Macrophage polarization and allergic asthma

Abstract

Allergic asthma is associated with airway inflammation and airway hyperresponsiveness. Macrophage polarization has been shown to have a profound impact on asthma pathogenesis. On exposure to local microenvironments, recruited macrophages can be polarized into either classically activated (or M1) or alternatively activated (or M2) phenotypes. Macrophage polarization has been heavily associated with development of asthma. The process of regulation of macrophage polarization involves an intricate interplay between various cytokines, chemokines, transcriptional factors, and immune-regulatory cells. Different signals from the microenvironment are controlled by different receptors on the macrophages to initiate various macrophage polarization pathways. Most importantly, there is an increased attention on the epigenetic changes (eg, microRNAs, DNA methylation, and histone modification) that impact macrophage functional responses and M1/M2 polarization through modulating cellular signaling and signature gene expression. Thus, modulation of macrophage phenotypes through molecular intervention by targeting some of those potential macrophage regulators may have therapeutic potential in the treatment of allergic asthma and other allergic diseases. In this review, we will discuss the origin of macrophages, characterization of macrophages, macrophage polarization in asthma, and the underlying mechanisms regarding allergen-induced macrophage polarization with emphasis on the regulation of epigenetics, which will provide new insights into the therapeutic strategy for asthma.

Figure 1

Schematic diagram of repopulation strategies of macrophages. During homeostasis, majority of resident macrophages (i.e., alveolar macrophages) are derived from embryonic progenitors with small contribution from blood monocyte-derived macrophages. However, after allergen exposure inflammatory mediators produced by damaged epithelial cells or activated resident innate immune cells cause the influx of blood monocytes, which then differentiate and expand in the airway and re-populate the alveolar macrophage niche, where both tissue-resident alveolar macrophages (TR-AMs, suppress inflammation) and monocyte-derived alveolar macrophages (Mo-AMs, promote inflammation) contribute to repopulation.

Figure 2

Schematic diagram of macrophage subtypes. Allergen exposure (i.e. cockroach allergen) activates lung epithelial cells and innate immune cells to produce a variety of cytokines, which direct specific macrophage polarization subtype.
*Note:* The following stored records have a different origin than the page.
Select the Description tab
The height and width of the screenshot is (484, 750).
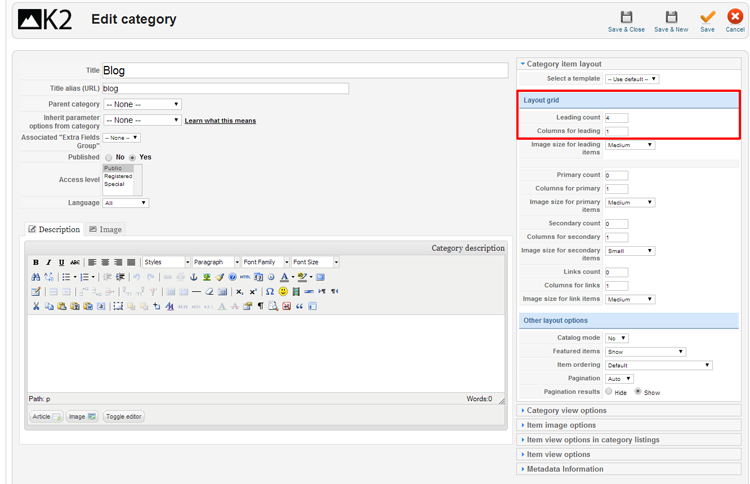54,229
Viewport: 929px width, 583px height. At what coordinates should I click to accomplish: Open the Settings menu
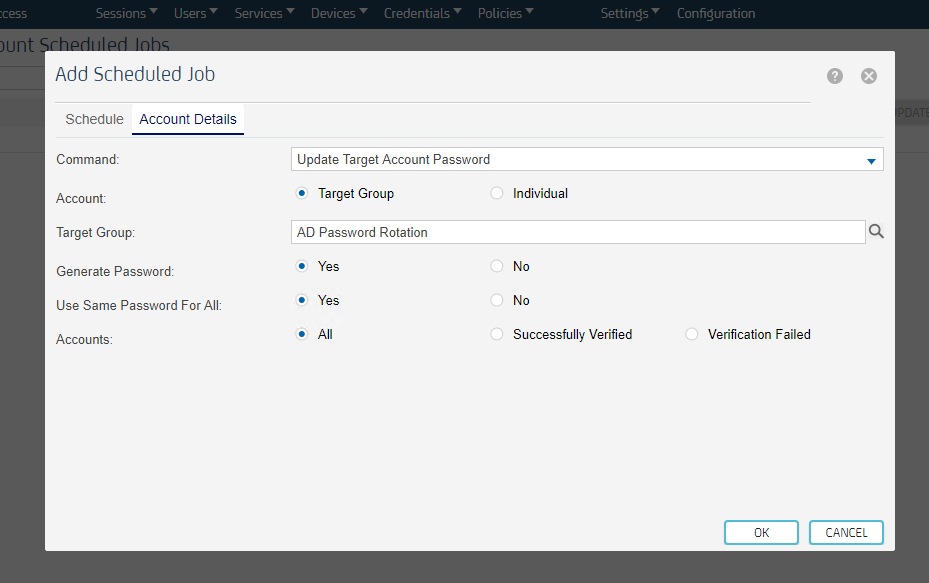pos(629,13)
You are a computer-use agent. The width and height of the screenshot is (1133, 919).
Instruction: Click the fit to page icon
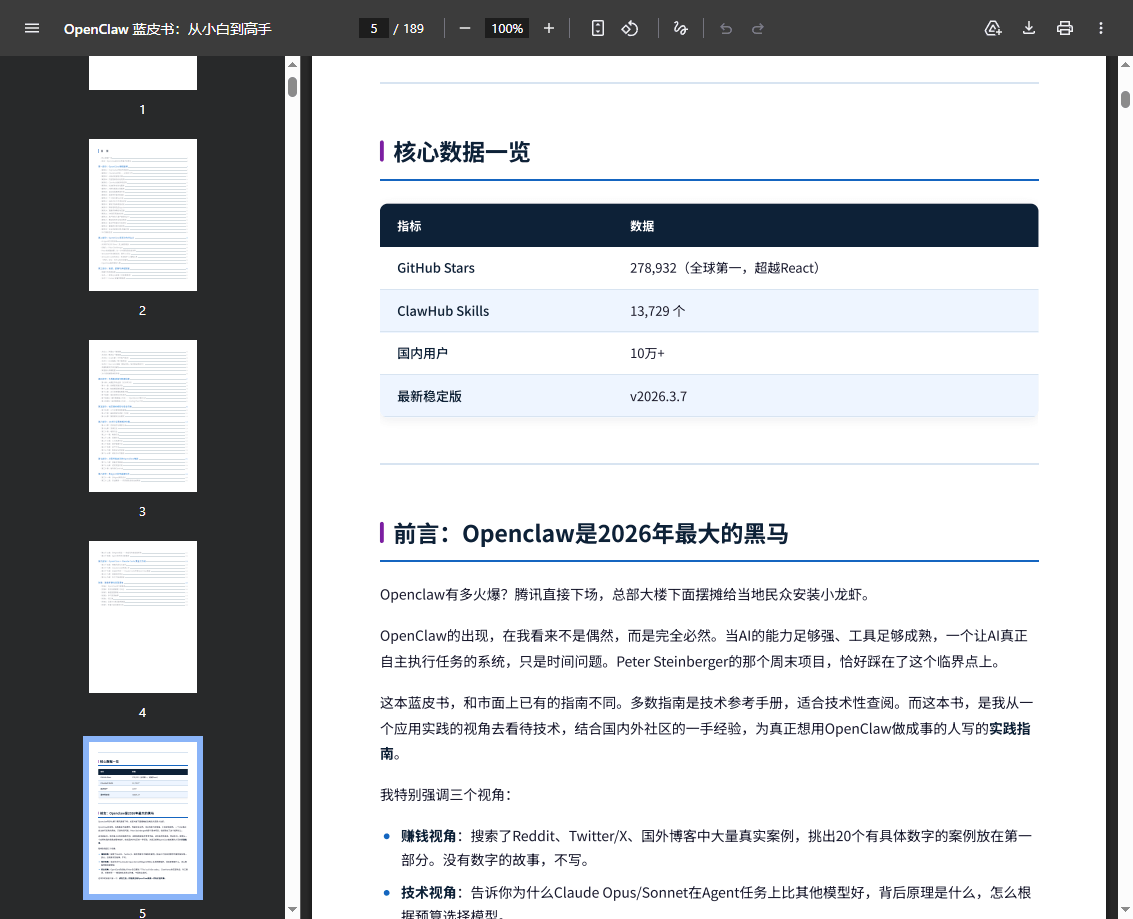pyautogui.click(x=598, y=28)
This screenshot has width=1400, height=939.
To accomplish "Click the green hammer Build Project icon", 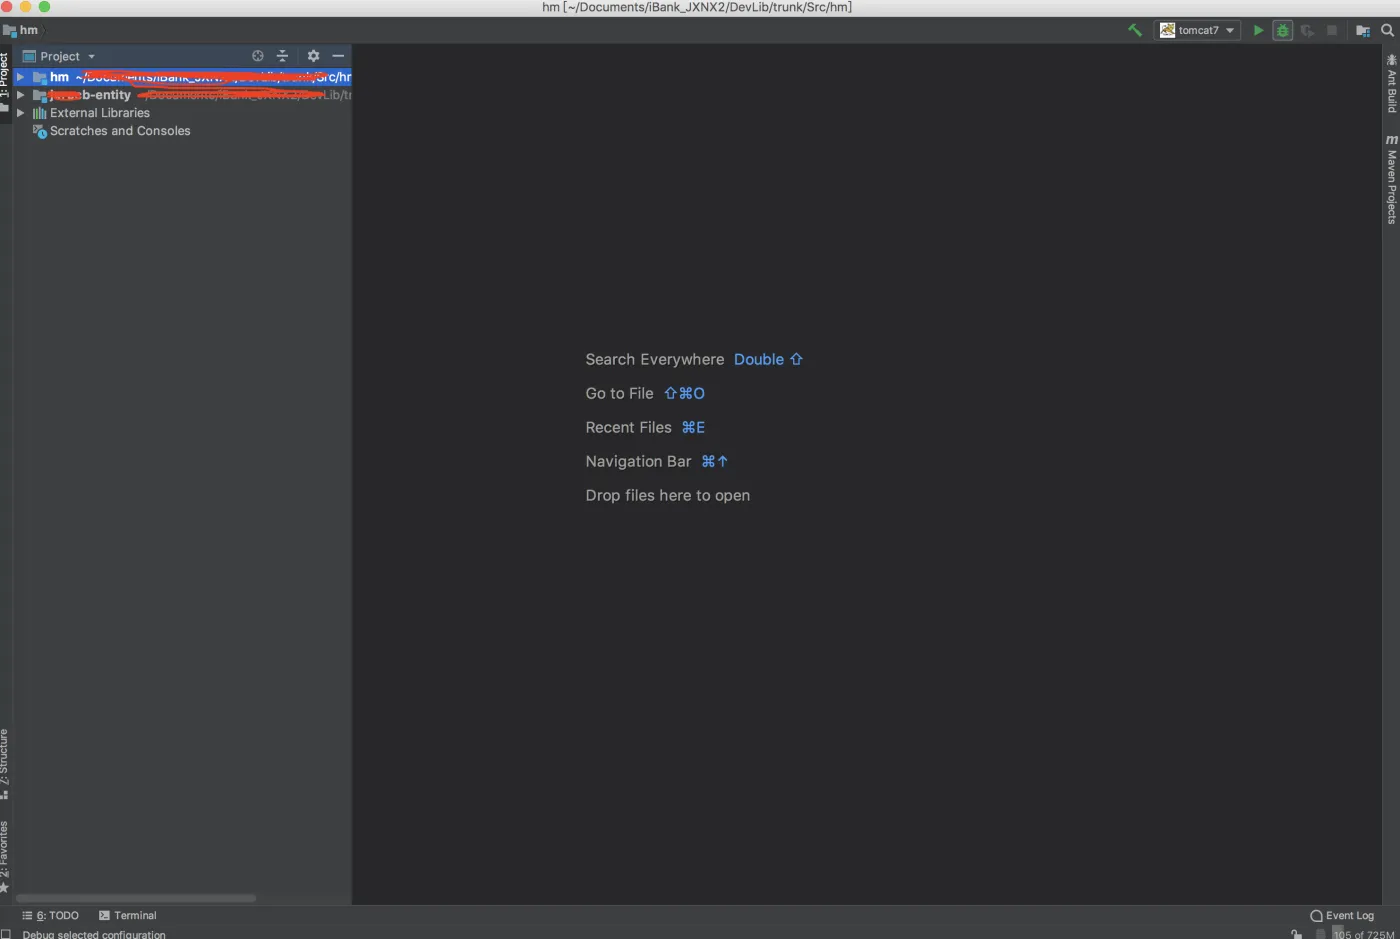I will click(1135, 30).
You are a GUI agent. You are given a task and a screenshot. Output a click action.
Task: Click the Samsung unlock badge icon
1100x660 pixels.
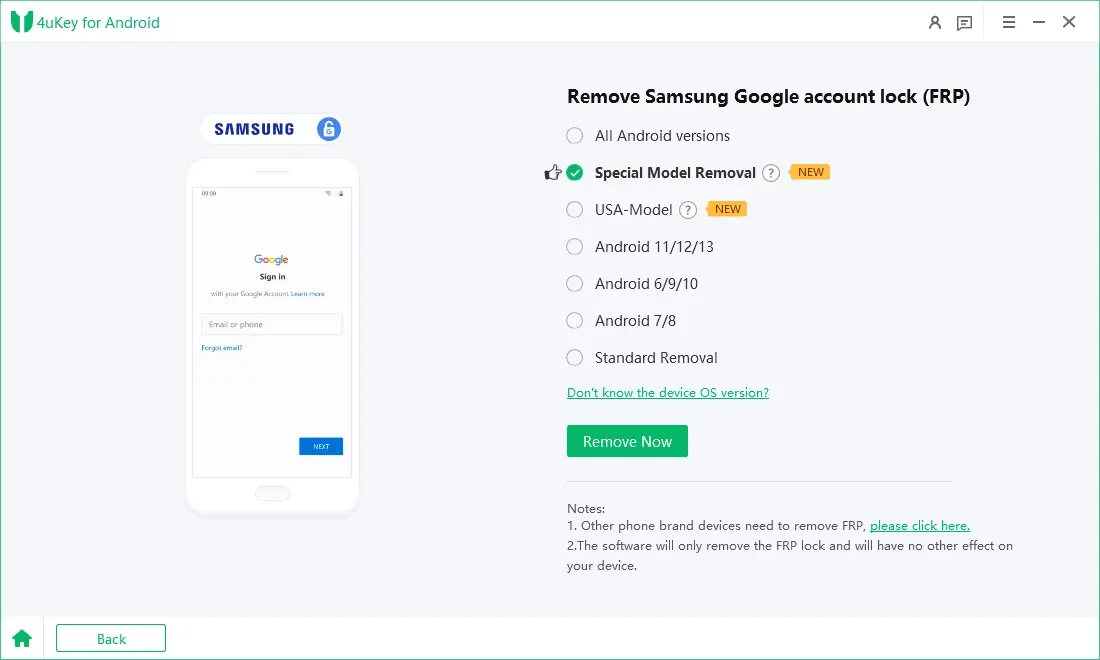[x=329, y=128]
M1 subtype is generally considered to be pro-inflammatory, M2a subtype is induced by IL-4 and IL-13, which are critical mediators of allergic inflammation. M2b and M2c subtypes predominately participate in tissue remodeling and fibrosis. BV (blood vessel), Mo (monocyte).

Figure 3

Schematic diagram of macrophage activation with the most related signaling molecules involved in M1/M2 macrophage polarization. Lung primary macrophages are different into M1 and M2 phenotypes after exposed to allergens, pollutants, and infections, which are regulated by signaling molecules (box), respectively. M1 and M2 macrophages play distinct roles in inflammation and tissue remodeling by secreting different inflammatory mediators.

Figure 4

Schematic diagram of miR-511-3p in macrophage polarization. miR-511-3p is an intronic miRNA encoded by MRC1 gene. miR-511-3p is transcriptionally co-regulated with Mrc1 in macrophages. miR-511-3p can regulate macrophage polarization into M1 or M2 by binding its direct (e.g., PTGDS, LTBP1, ROCK, and CCL2) or indirect (e.g, TLR4) target genes. AGO (argonaute), PTGDS (prostaglandin D2 synthase), PGD2 (prostaglandin D2), LTBP1 (latent-transforming growth factor beta-binding protein 1), ROCK (Rho-associated protein kinase), CCL2 (C-C motif chemokine ligand 2), TLR4 (Toll-like receptor 4).